Adbrands Daily Update 10th Dec 2020: "Year in Search 2020". Inevitably, Google's round-up of the most searched words and phrases of 2020 is full of heartbreak but also has a few stray rays of hope. How could it be otherwise after this most difficult of years? The result is arguably the search giant's most moving compilation to-date. As usual, American news, issues and personalities tend to dominate but a few other key international events - disasters, mostly - make an appearance. Notable by its absence, however, is any acknowledgement at all of one key event which took place on November 3rd. Presumably that's to avoid any indication of partisanship on Google's part. Worth noting, nevertheless, that Joe Biden was the single most searched person overall in 2020, and Kamala Harris the 4th.
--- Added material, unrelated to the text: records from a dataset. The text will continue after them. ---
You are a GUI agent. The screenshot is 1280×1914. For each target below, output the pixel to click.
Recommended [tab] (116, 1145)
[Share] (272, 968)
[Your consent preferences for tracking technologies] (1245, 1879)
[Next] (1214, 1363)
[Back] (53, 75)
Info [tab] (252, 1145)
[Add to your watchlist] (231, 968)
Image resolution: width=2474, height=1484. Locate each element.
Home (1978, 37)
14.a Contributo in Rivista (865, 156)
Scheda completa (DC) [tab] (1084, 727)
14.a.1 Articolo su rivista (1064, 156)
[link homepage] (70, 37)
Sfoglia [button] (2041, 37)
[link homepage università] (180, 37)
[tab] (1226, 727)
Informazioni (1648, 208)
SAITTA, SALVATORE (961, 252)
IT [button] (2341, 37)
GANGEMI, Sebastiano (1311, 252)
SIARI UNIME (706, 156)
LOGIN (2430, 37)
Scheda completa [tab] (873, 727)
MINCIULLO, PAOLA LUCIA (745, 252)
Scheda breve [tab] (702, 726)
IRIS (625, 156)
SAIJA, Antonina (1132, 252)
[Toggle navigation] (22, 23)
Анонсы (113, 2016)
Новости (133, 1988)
Adbrands Daily Update 21st Oct 2020: The US Department of Justice launched a wide-ranging lawsuit against Alphabet alleging anti-competitive practices. The ripples from the case could affect not just Alphabet but other tech giants as well, not least Apple. It is, said the New York Times, "the government's most significant challenge to a tech company's market power in a generation and one that could reshape the way consumers use the internet." At the heart of the suit is the allegation that Alphabet uses its all-powerful Google search engine to shut out smaller competitors in favour of its own services, not just in search but a wide variety of other fields. Key to Google's dominance is its partnership with Apple. Google is the exclusive search provider on iPhone. As a result, search traffic from Apple devices accounts for as much as half of Google's total search volumes in the US. In return, Alphabet pays the tech group around $11bn annually, according to government estimates, to maintain that relationship. Needless to say, Google also makes it very difficult indeed for mobile manufacturers using its Android operating system to choose alternative search providers. "Google has almost completely shut out its competitors from mobile distribution," alleges the lawsuit. Alphabet itself said the allegations were without merit. "People use Google because they choose to, not because they're forced to, or because they can't find alternatives," said Alphabet's chief legal officer Kent Walker. "This lawsuit would do nothing to help consumers. To the contrary, it would artificially prop up lower-quality search alternatives, raise phone prices, and make it harder for people to get the search services they want to use."

Adbrands Daily Update 4th Feb 2020: Coming in the wake of strong numbers from tech rivals Facebook, Amazon and Apple, Alphabet's 4Q and full year figures were slightly underwhelming. For the final quarter, revenues and operating profits were both below analysts' expectations. Full year revenues were up 18% to $161.9bn (after a 24% increase the year before). More than 83% of that total came from advertising: $134.8bn. After more than doubling in 2018, net income rose by just 17% to $34.3bn. The big news this session was that Alphabet disclosed for the first time how much money YouTube and its cloud business generates. The video streaming service had ad revenues of $15.1bn, up more than a third year-on-year. That's slightly lower than analysts had been estimating, equivalent to less than $8 for each of YouTube's 2bn users, and most of the money is paid out to video creators. Subscriptions to YouTube's ad-free services generated another $3bn. Google Cloud had sales of almost $9bn, up 53%.